__ACTIVITY__. Would you please write out every record exactly?

+ + + +

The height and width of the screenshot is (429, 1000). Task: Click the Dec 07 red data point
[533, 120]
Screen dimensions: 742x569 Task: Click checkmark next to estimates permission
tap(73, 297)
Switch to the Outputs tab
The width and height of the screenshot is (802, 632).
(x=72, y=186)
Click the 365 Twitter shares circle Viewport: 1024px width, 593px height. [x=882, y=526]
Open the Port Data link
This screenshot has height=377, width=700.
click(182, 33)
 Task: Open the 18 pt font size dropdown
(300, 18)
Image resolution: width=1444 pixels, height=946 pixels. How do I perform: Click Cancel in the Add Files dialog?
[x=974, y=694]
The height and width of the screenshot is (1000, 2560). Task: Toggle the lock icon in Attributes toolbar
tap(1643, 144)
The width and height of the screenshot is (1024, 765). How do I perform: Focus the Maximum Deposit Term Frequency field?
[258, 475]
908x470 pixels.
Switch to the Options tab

+ + + +

__EXERCISE SOLUTION__.
The height and width of the screenshot is (429, 1000). Task: Click the Dec 07 red data point
[533, 120]
Screen dimensions: 742x569 Task: Click checkmark next to estimates permission
tap(73, 297)
Switch to the Outputs tab
The width and height of the screenshot is (802, 632).
(x=72, y=186)
Click the 365 Twitter shares circle Viewport: 1024px width, 593px height. [x=882, y=526]
Open the Port Data link
This screenshot has height=377, width=700.
click(182, 33)
 Task: Open the 18 pt font size dropdown
(300, 18)
Image resolution: width=1444 pixels, height=946 pixels. How do I perform: Click Cancel in the Add Files dialog?
[x=974, y=694]
The height and width of the screenshot is (1000, 2560). Task: Toggle the lock icon in Attributes toolbar
tap(1643, 144)
The width and height of the screenshot is (1024, 765). How do I perform: Focus the Maximum Deposit Term Frequency field?
[258, 475]
908x470 pixels.
Switch to the Options tab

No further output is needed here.